Sunday, May 29, 2011

Dead Horses

DEAD HORSES


Now that they are dead or gone, the dream
is always of a field where running horses
flash past, hooves catching and echoing light,
the grass lush, milkweed or Queen Anne's lace
along the fencerows, then suddenly it's winter
snow is falling, shapes are haloed, the sky is bleak.

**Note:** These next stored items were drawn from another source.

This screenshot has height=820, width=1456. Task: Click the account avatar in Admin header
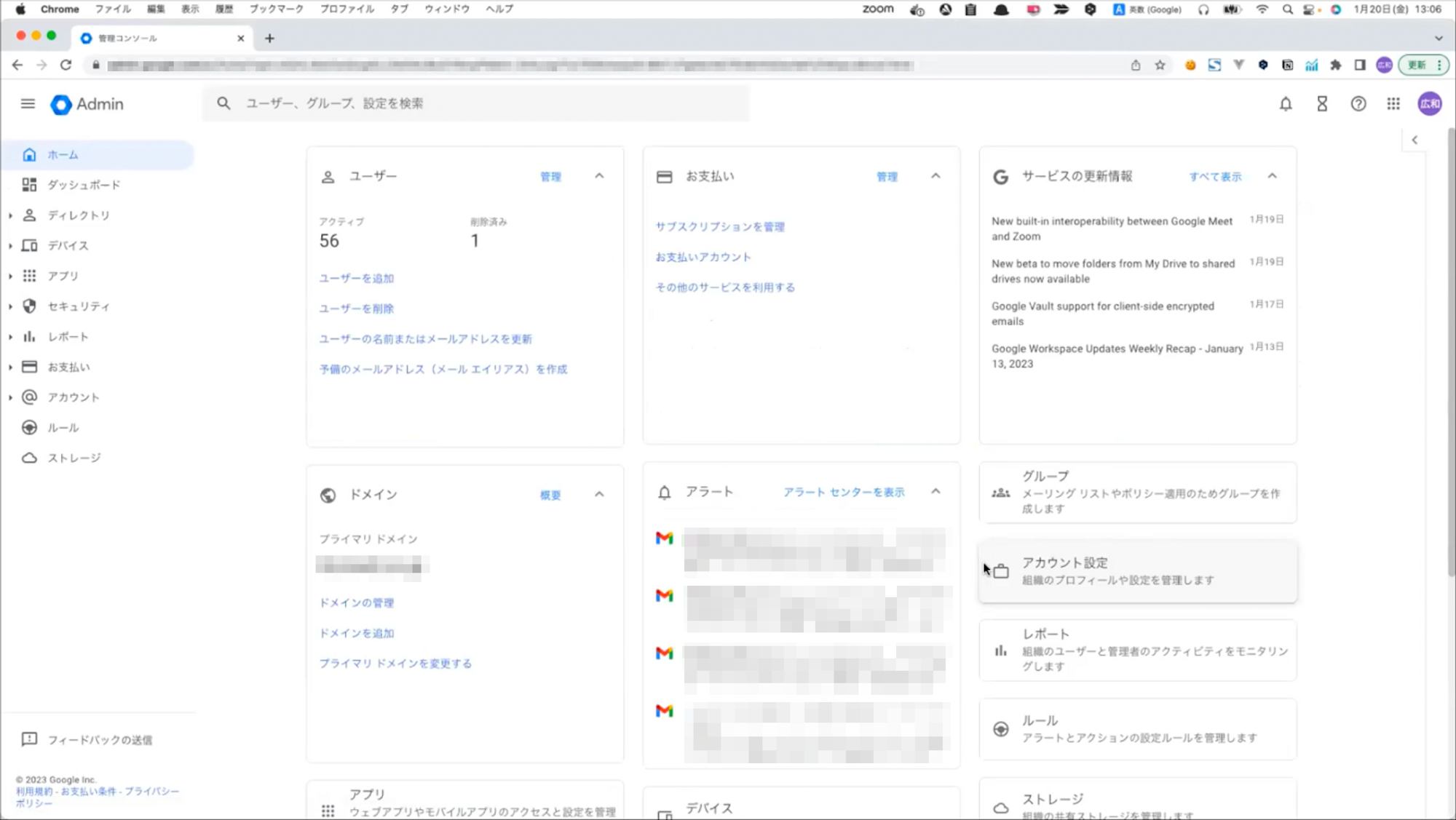[x=1430, y=104]
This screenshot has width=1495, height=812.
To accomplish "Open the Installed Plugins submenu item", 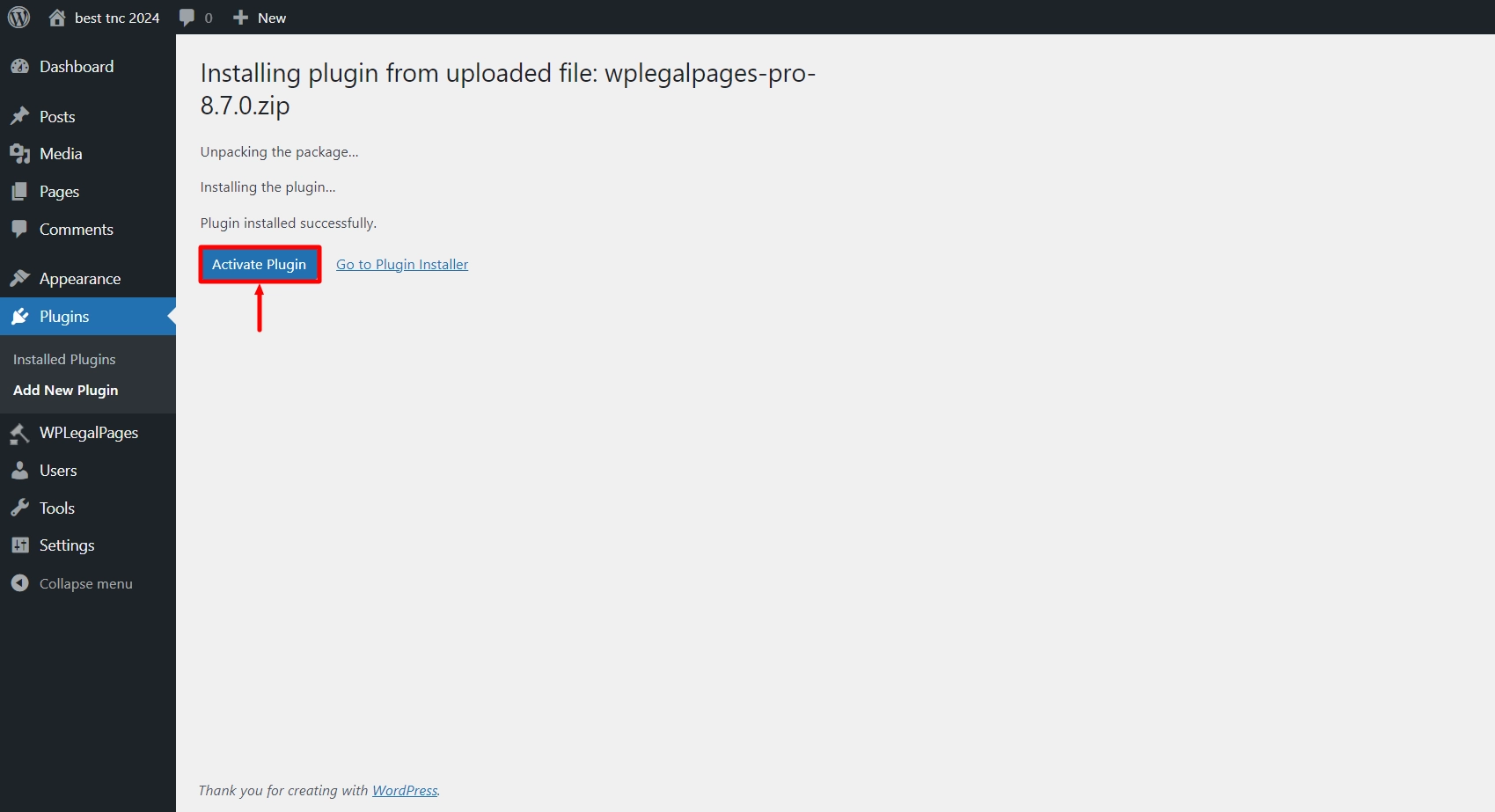I will [63, 359].
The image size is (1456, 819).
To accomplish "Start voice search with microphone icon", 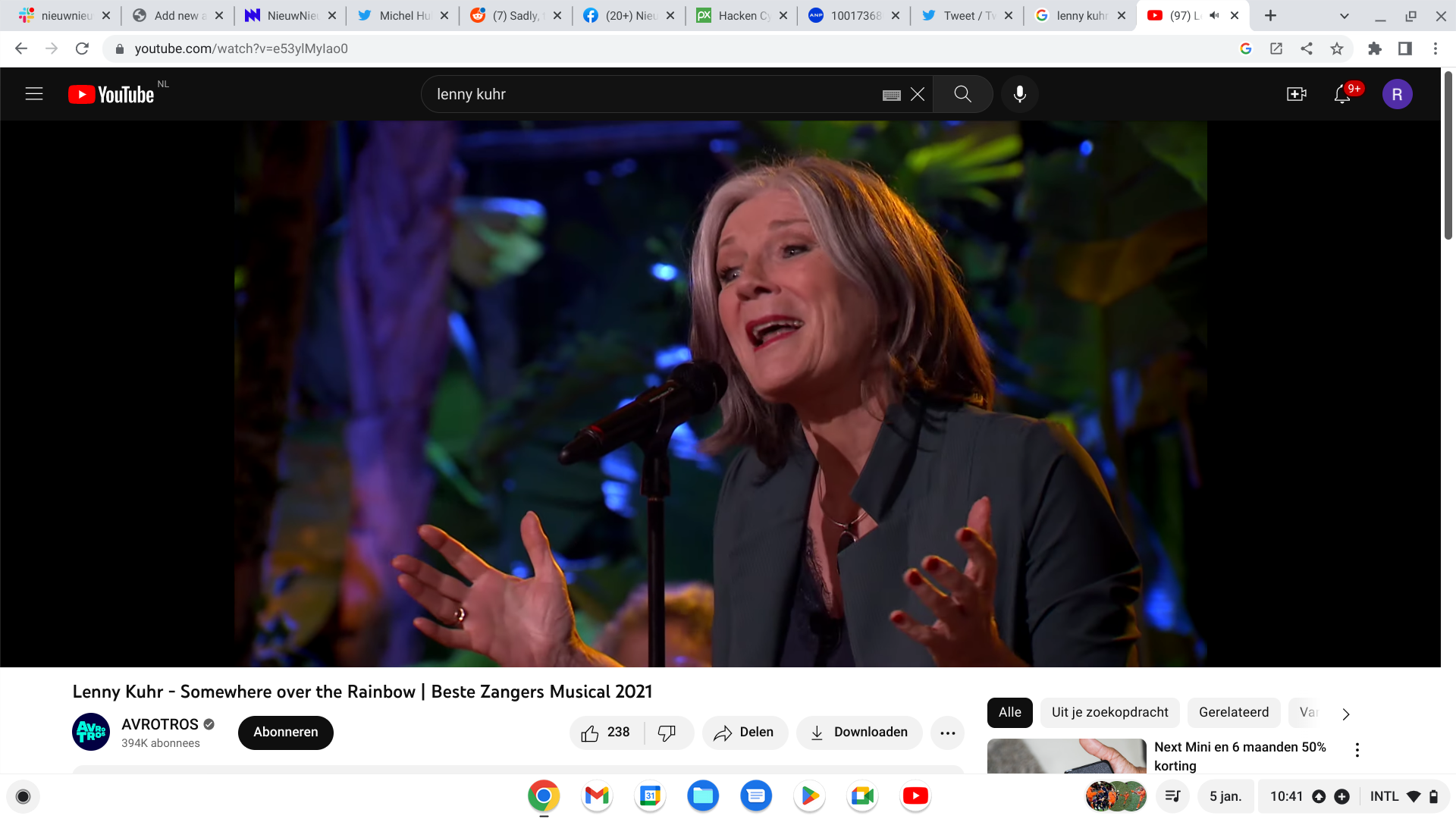I will click(1020, 94).
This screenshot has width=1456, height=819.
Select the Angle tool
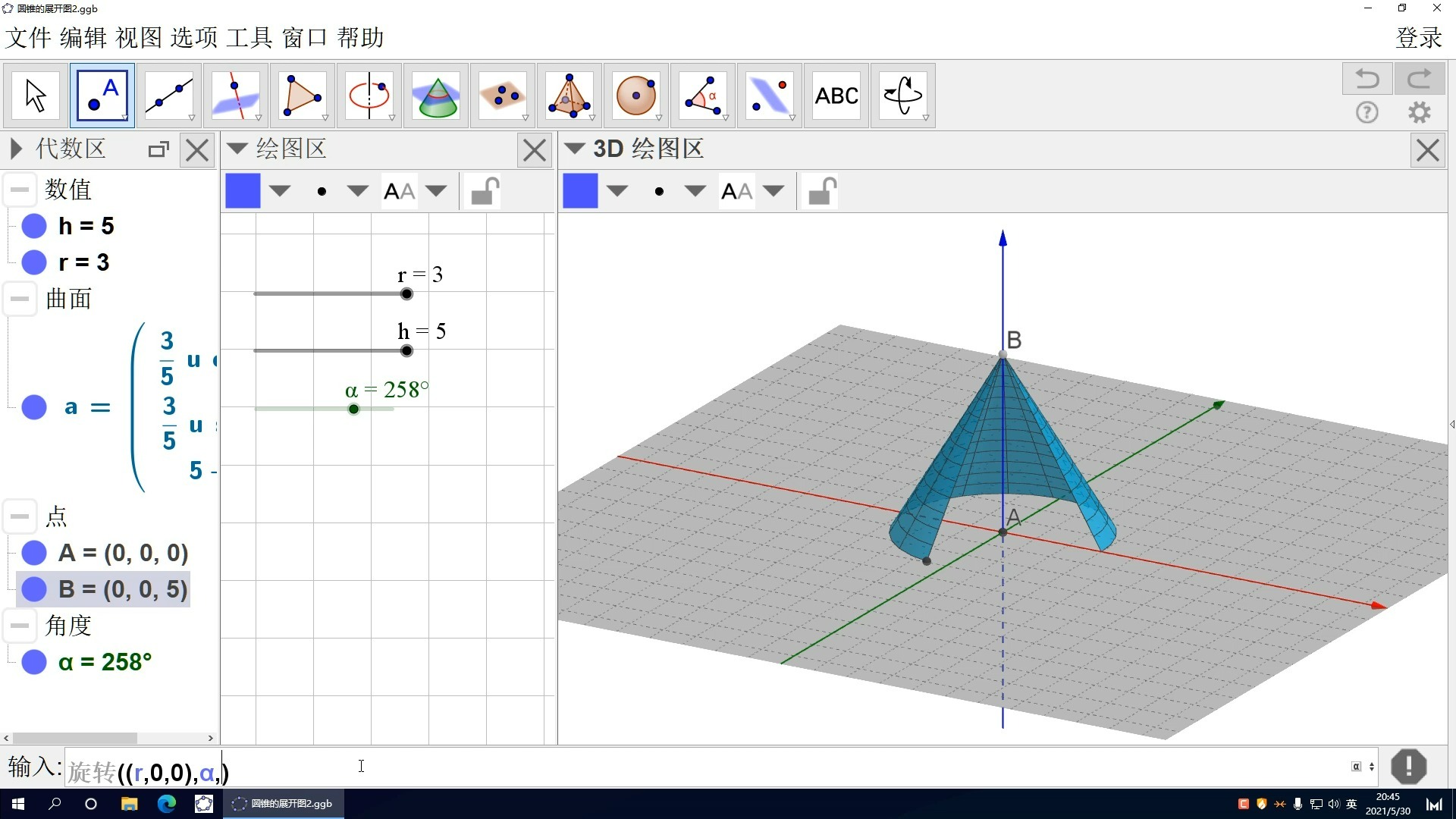[x=702, y=96]
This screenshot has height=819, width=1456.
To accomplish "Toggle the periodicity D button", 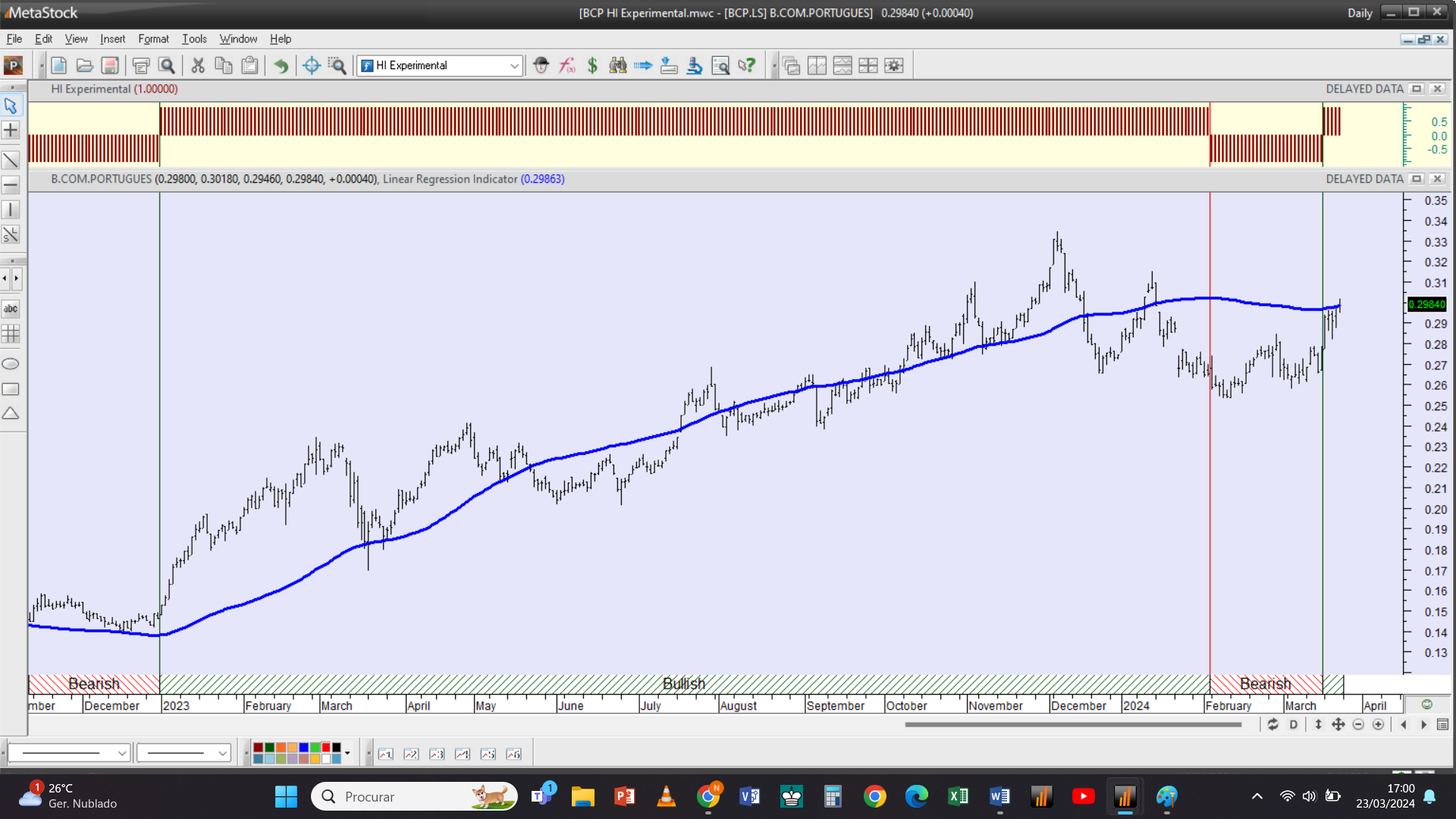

You might awaken, amazed the sound of horses
has passed, diminished just as a streak of daylight
pours through the curtains, fills bastions of lace
as your eyes fill with sorrow recalling a winter
where nothing ever thawed, each vista bleak,
you knew the vault of loss, the end of dreams

but would not acknowledge it, that blight of light
unraveling the seams of some grandmother's lace
concoction that formed a history, that overwintered
in every house you slept in, every bleak
ceiling that you woke to emptying dreams
into a landscape now bereft of horses.

Those horses, the dappled one like old lace
fading into the slushy nouns of winter
its whites and blacks and greys as bleak
as a deserted park, no childhood dreams
anchored by swingsets or gymnastic horses
on which you vaulted, slim and young and light

as any snowflake in any kind of winter,
the brilliant sled-filled one, even the bleak
fog frosted dawns, the ones that hid all dreams
until they burst from the icy mists like horses
racing to the barns in that first light
presaging hunger, muzzles coated with the lace

of their breathing, how they stormed the bleak
hollows where your final splintered dreams
corroded. You want them now, those horses
crashing the earth with sound as if light
had been surpassed by speed, as if the laces
that bind you to your bones gave way to winter's

blast, unreining every dream, freeing the horses
of your past, lightening that blanket of heavy lace
until you open your arms to winter and everything holy or bleak.